UNITED STATES
SECURITIES AND EXCHANGE COMMISSION
WASHINGTON, D.C. 20549
______________
FORM 8-K
CURRENT REPORT
PURSUANT TO SECTION 13 OR 15(d) OF THE SECURITIES EXCHANGE ACT OF 1934
Date of Report (Date of earliest event reported): January 11, 2023
PARKERVISION, INC.
(Exact Name of Registrant as Specified in Charter)
| | |
Florida | 000-22904 | 59-2971472 |
(State or Other Jurisdiction of Incorporation) | (Commission File Number) | (IRS Employer Identification No.) |
| |
4446-1A Hendricks Avenue Suite 354, Jacksonville, Florida | 32207 |
(Address of Principal Executive Offices) | (Zip Code) |
(904) 732-6100
(Registrant’s Telephone Number, Including Area Code)
N/A
(Former Name or Former Address, if Changed Since Last Report)
Check the appropriate box below if the Form 8-K filing is intended to simultaneously satisfy the filing obligation of the registrant under any of the following provisions (see General Instruction A.2. below):
☐ | Soliciting material pursuant to Rule 14a-12 under the Exchange Act (17 CFR 240.14a-12) |
| |
☐ | Written communications pursuant to Rule 425 under the Securities Act (17 CFR 230.425) |
| |
☐ | Pre-commencement communications pursuant to Rule 14d-2(b) under the Exchange Act (17 CFR 240.14d-2(b)) |
| |
☐ | Pre-commencement communications pursuant to Rule 13e-4(c) under the Exchange Act (17 CFR 240.13e 4(c)) |
Securities registered pursuant to Section 12(b) of the Act:
Title of Each Class | Trading Symbol | Name of Each Exchange on Which Registered |
None | | |
Indicate by check mark whether the registrant is an emerging growth company as defined in as defined in Rule 405 of the Securities Act of 1933 (§230.405 of this chapter) or Rule 12b-2 of the Securities Exchange Act of 1934 (§240.12b-2 of this chapter.
Emerging growth company ☐
If an emerging growth company, indicate by check mark if the registrant has elected not to use the extended transition period for complying with any new or revised financial accounting standards provided pursuant to Section 13(a) of the Exchange Act. ☐
Item 1.01. Entry into a Material Definitive Agreement.
Convertible Notes
On January 11, 2023, ParkerVision, Inc. (the “Company”) entered into a securities purchase agreement (the “Purchase Agreement”) with an accredited investor identified on Exhibit 10.5 hereof, which provides for the sale of an unsecured convertible promissory note (the “Jan 11 Note”) with a face value of $500,000. On January 13, 2023, the Company entered into Purchase Agreements with additional accredited investors identified on Exhibit 10.5 hereof (collectively, the “Holders”) which provides for the sale of unsecured convertible promissory notes (the “Jan 13 Notes”) with an aggregate face value of $200,000. The Jan 11 Note and Jan 13 Notes (collectively the “Notes”) are convertible at any time and from time to time by the Holders into shares of Common Stock at a fixed conversion price of $0.16 per share.

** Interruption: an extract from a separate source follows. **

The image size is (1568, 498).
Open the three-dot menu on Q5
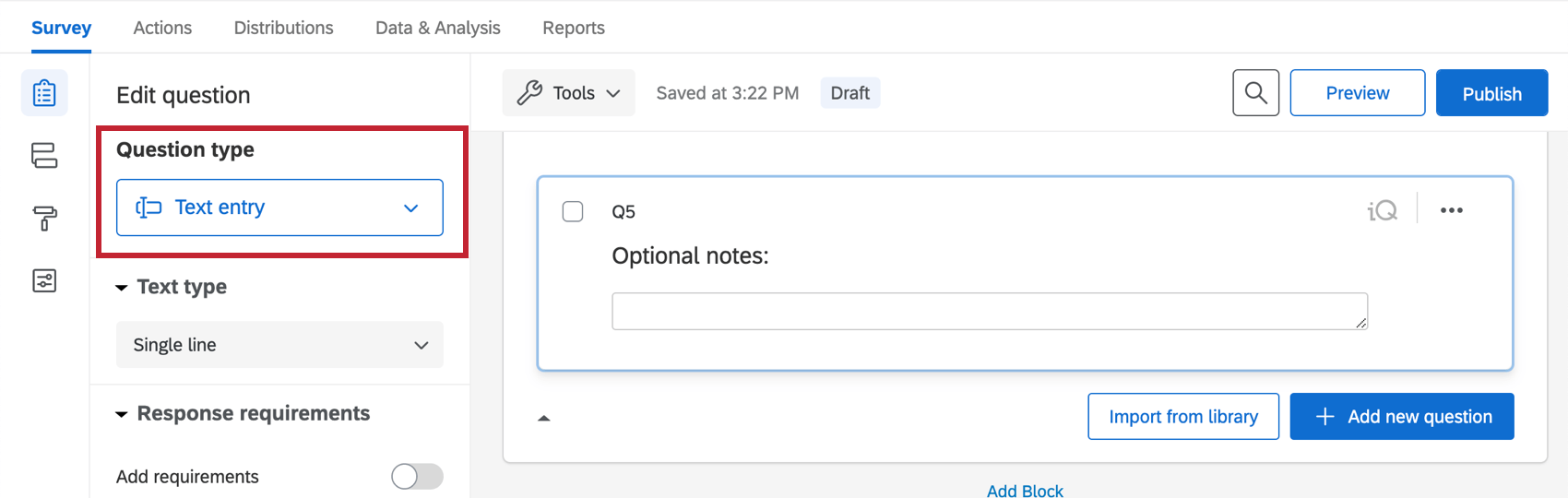1451,211
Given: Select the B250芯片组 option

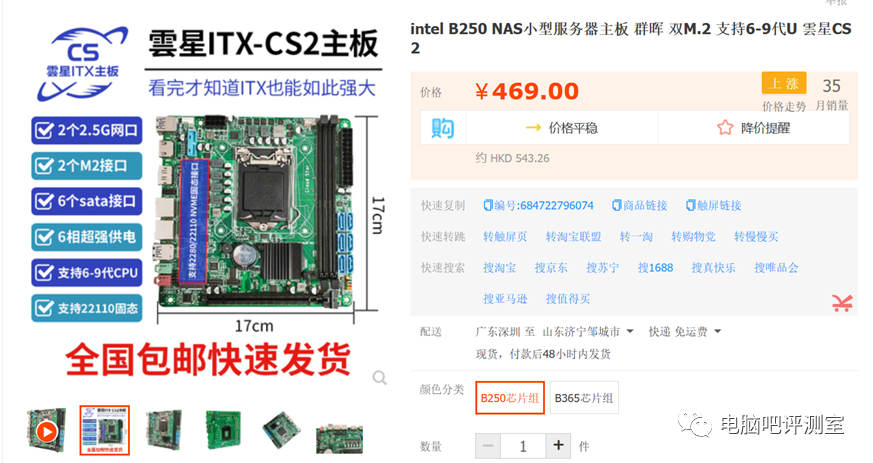Looking at the screenshot, I should 509,398.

Any unconverted, outstanding principal amount of the Notes is payable five years following the closing date, except that the Jan 11 Note provides that the maturity date of the note may be extended for up to ten (10) one-year periods at the option of the holder.

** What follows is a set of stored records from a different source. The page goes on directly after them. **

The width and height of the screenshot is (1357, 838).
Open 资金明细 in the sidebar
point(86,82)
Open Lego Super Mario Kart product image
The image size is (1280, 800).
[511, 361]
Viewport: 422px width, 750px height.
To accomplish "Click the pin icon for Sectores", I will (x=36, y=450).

At any time following the one-year anniversary of the issuance date of the Jan 13 Notes, the Company may prepay the then outstanding principal amount of the Jan 13 Notes, along with any accrued interest, at a cash premium of 125% prior to the two-year anniversary, 120% prior to the three-year anniversary, 115% prior to the four-year anniversary or 110% thereafter.
Interest accrues at a rate of 9% per annum on the Notes, and is payable quarterly either in cash, shares of Common Stock, or a combination thereof at the Company’s option, subject to certain equity conditions, on the 15th of April, July, October, and January of each year during the initial five (5) year term of the Notes (each an “Interest Payment Date”) commencing with the first Interest Payment Date following effective date of registration of the underlying shares. In the event the maturity date of the Jan 11 Note is extended at the option of the holder, the interest rate shall decrease to 2% per annum and is payable once annually at the extended maturity date.
The Notes provide for events of default that include (i) failure to pay principal or interest when due, (ii) any breach of any of the representations, warranties, covenants or agreements made by the Company in the Purchase Agreement, (iii) events of liquidation or bankruptcy, and (iii) a change in control. In the event of default, the interest rate increases to 12% per annum and the outstanding principal balance of the Notes plus all accrued interest due may be declared immediately payable by the holders of a majority of the outstanding principal balance of the Notes.
The Company also entered into a registration rights agreement (the “Convertible Notes Registration Rights Agreement”) with the Holders pursuant to which the Company will register the shares of Common Stock underlying the Notes. The Company has committed to file the registration statement by April 7, 2023 and to cause the registration statement to become effective by April 30, 2023 (or in the event of a review by the Securities and Exchange Commission, by June 30, 2023). The Convertible Notes Registration Rights Agreement provides for liquidated damages upon the occurrence of certain events, including failure by the Company to file the registration statement or cause it to become effective by the deadlines set forth above. The amount of the liquidated damages is 1.0% of the aggregate subscription amount paid by the Holders for the Notes upon the occurrence of the event, and monthly thereafter, up to a maximum of 6%, or $42,000.
The Notes were offered and sold solely to accredited investors on a private placement basis under Section 4(a)(2) of the Securities Act of 1933, as amended, and Rule 506 promulgated thereunder.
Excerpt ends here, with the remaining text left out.